It is an unwritten law of the sea that a Steven in possession of diving skills shall be called “Scuba Steve”. Just three weeks ago I was merely another “Steve” without the “Scuba” honorific; now I am Scuba Steve, Hunter of Lionfish, Lobsterbane, Friend to the Eels, and Casual Acquaintance of Manatees.
But before all that I had to learn to dive, starting with a two-day classroom session reminiscent of driver’s ed, except this time I was learning to control my own body. I watched lots of videos with encouraging lines like, “As a diver, you’ll be an ecological ambassador to a vibrant underwater ecosystem; but don’t forget to breath continuously, or your lungs will explode like a balloon.”

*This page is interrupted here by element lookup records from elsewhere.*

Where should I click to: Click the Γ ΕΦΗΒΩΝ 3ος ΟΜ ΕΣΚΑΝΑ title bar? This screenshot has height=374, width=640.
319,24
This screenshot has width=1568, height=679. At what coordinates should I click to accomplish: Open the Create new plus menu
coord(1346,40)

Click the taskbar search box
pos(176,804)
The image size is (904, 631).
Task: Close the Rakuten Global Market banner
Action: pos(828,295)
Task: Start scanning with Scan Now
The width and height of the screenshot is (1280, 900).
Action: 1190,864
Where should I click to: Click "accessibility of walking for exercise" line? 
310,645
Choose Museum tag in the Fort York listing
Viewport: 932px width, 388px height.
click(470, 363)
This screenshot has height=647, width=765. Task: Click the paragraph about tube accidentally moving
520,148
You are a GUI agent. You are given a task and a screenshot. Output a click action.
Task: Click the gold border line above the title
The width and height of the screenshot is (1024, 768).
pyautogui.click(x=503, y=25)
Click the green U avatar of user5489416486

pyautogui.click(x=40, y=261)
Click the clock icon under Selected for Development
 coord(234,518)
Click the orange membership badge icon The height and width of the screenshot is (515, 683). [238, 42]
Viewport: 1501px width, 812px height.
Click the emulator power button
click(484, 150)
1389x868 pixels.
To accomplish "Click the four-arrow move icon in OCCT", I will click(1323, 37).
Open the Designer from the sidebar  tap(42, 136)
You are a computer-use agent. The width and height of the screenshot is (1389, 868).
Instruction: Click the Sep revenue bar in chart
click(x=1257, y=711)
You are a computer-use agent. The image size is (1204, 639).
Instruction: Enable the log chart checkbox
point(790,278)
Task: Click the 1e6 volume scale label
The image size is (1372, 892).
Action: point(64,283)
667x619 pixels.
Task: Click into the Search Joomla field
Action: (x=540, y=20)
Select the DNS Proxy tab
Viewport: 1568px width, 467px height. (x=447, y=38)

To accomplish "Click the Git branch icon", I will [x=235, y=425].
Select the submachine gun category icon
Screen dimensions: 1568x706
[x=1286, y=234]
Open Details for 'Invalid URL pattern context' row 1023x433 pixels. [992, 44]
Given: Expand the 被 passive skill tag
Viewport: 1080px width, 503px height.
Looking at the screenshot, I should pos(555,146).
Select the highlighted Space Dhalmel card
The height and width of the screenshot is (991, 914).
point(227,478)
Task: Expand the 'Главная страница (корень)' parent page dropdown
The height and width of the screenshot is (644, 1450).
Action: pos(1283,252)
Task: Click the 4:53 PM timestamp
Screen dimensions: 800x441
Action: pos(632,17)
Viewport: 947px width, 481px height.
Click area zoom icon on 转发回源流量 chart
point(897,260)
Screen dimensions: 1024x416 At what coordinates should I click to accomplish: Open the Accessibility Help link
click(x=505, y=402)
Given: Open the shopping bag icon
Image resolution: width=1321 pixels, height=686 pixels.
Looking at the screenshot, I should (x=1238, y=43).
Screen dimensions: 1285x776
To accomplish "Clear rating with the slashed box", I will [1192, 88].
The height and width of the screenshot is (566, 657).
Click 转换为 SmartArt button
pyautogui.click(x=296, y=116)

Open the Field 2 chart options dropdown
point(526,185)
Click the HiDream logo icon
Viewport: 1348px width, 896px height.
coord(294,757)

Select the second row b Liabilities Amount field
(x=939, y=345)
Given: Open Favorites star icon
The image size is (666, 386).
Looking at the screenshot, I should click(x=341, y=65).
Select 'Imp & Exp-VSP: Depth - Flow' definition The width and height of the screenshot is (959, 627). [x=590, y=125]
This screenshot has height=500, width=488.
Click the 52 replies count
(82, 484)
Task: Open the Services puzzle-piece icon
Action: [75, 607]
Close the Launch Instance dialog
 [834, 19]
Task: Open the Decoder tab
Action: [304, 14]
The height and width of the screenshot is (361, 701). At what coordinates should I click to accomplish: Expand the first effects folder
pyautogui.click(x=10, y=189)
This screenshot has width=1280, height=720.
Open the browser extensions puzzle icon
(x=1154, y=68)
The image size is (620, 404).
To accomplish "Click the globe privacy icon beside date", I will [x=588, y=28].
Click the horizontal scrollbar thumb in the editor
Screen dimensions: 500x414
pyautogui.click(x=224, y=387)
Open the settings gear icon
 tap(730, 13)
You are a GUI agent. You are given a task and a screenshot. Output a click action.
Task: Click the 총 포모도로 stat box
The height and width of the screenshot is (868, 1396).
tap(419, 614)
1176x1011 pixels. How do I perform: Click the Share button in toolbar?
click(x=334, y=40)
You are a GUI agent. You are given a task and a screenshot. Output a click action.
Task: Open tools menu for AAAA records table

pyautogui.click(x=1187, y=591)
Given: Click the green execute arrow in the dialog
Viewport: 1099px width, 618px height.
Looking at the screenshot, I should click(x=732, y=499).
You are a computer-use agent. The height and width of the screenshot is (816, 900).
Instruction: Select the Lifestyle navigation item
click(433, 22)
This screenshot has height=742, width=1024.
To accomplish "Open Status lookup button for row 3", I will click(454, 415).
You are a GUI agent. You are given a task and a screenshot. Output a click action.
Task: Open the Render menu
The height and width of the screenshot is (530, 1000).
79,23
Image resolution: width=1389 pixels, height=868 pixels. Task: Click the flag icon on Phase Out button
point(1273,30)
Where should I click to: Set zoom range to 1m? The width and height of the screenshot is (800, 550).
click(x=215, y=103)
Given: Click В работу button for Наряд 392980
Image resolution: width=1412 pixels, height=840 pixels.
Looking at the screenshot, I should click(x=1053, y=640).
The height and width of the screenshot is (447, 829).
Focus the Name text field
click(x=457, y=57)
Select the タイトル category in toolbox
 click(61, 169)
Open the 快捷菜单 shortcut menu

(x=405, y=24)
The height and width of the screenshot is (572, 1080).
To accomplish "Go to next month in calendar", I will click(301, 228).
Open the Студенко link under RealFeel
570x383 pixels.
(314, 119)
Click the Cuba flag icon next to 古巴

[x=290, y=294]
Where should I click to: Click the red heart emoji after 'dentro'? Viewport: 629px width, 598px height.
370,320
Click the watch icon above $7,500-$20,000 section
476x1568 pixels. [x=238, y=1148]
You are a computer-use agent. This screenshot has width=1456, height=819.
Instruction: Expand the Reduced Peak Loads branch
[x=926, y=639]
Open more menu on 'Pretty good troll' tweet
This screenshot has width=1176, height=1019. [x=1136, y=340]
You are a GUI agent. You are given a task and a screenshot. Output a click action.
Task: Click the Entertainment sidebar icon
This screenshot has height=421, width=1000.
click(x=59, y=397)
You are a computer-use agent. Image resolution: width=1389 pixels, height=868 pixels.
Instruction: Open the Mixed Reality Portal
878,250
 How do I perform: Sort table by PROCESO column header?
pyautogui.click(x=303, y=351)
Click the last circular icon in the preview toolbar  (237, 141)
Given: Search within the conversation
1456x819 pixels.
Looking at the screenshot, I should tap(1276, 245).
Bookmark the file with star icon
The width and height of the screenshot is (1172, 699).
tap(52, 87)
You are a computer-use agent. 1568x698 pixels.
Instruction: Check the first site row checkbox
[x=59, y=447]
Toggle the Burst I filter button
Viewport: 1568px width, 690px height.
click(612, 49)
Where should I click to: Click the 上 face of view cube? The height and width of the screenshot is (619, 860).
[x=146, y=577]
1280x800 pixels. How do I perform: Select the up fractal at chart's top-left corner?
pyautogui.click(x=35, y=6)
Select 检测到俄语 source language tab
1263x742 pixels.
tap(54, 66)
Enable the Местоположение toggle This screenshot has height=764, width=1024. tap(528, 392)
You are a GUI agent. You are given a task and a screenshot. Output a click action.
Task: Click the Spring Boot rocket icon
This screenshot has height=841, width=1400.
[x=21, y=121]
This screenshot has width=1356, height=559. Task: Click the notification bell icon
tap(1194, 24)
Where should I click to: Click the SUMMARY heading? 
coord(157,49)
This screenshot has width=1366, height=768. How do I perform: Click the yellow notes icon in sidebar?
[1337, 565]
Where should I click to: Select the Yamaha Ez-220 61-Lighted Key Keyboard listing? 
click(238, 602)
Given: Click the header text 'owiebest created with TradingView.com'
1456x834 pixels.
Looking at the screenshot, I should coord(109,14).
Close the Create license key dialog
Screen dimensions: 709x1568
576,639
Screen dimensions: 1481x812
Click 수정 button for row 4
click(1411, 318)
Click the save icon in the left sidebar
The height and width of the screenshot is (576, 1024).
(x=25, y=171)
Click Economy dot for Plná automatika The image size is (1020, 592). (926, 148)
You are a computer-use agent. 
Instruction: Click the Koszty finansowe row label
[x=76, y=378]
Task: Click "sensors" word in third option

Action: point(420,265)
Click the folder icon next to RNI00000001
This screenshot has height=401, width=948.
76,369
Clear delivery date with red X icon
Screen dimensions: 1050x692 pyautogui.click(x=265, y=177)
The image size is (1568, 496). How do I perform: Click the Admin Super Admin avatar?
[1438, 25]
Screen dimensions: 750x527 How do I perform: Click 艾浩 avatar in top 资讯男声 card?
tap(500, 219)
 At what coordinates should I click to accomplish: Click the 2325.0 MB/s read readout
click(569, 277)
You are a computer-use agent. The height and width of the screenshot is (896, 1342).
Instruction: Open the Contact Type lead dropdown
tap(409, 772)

Gaining new skills and technology to survive in another environment feels almost like magic. Like many people, I grew up wearing clothes. This means I’m so accustomed to them I don’t even think about their usefulness in letting me leave my house without dying of hypothermia. But jumping into water and feeling warm thanks to a wet suit is a novel feeling. Swimming fast thanks to fins almost feels like cheating. Breathing underwater is something humans were never meant to do- it’s like pulling one over on God- and that makes it even more fun.
In order to become a certified Open Water Diver I had to demonstrate the skills I’d learned over the course of four dives. After inquiring after prices at several dive shops, I found that the market for scuba certification in San Pedro Towne is pretty efficient, and I chose the second-least-expensive dive shop. (Picking a dive shop is like getting your breaks fixed; don’t get scammed, but neither should you trust your life to the lowest bidder.)
My first dive surpassed all expectations. My divemaster, Pablo, took me out to the barrier reef and briefed me on our dive plan, finishing with the exhortation, “Let’s go- while we’re young and willing!” After rolling backwards into the bathtub-warm water I found myself hovering weightlessly amid open casting for Finding Nemo. Angelfish, puffer fish, nurse sharks, sea turtles, and sting rays swam around me nonchalantly. A manatee swam up just ten feet away. I met the great fish’s gaze and signaled Pablo to pass me his spear so we might feast on on the sea cow’s beef, but I must’ve mixed up my signals (divers communicate through sign language and charades) because all he did was take selfies with the creature.
On my third dive we descended to 60ft- the maximum safe depth for a beginning diver. I looked up from my pressure gauge to peer at the pale blue sun and was suddenly deeply aware of the enormous volume of water between me and the surface. Every 10 feet is an additional atmosphere of pressure. The gas laws are life and death for a diver; at 60 feet you use air at six times the rate you do at 10 feet. 60 feet is also a long way to swim without air, should something go wrong…
As I continued to deconstruct my situation I could hear my heartbeat rise and I double-checked the releases on my weights. (Dropping weights will send you bobbing back to the surface, but at the risk of exploding your lungs and near-certain decompression injury due to the rapid dissolution of nitrogen from your blood and organs.) But one of the fundamental lessons of scuba is that if you panic you will run out of air or hurt yourself more easily- so don’t panic. Instead I looked at all the pretty coral and reminded myself that there are probably worse divers out there- divers who don’t even have the benefit of being Steves- and they mostly do fine.
After emerging from the depths I dove five more times- the last four during a weekend of sailing around the reefs and atolls beyond Belize City. One dive site was Gallows Point, so named for the executions of pirates that took place there. I didn’t see any sunken pirate ships, but I did check out a the wreck of some drunk tourist’s sailboat.
To divers, the sea is a living wonderland and dinner buffet- we would spot a tasty looking lobster or snapper, our divemaster would swim over with his spear (technically a trident, due to its three prongs #PoseidonThings) and soon after we’d grill it at the stern of the boat. We’d also spot and kill lionfish- an invasive apex predator with venomous spines introduced from the Pacific. After a successful kill, sometimes a moray eel would emerge from its hole to feed on the corpse.
After a long day of diving (I spent 2 1/2 hours under on Saturday) we’d feast on fish, lobster, and rum punch before flopping into the netting between the catamaran’s hulls to watch the firmament sway with the motion of the waves. I hung suspended in the warm salt breeze and drifted off with head and stomach full of undersea delights.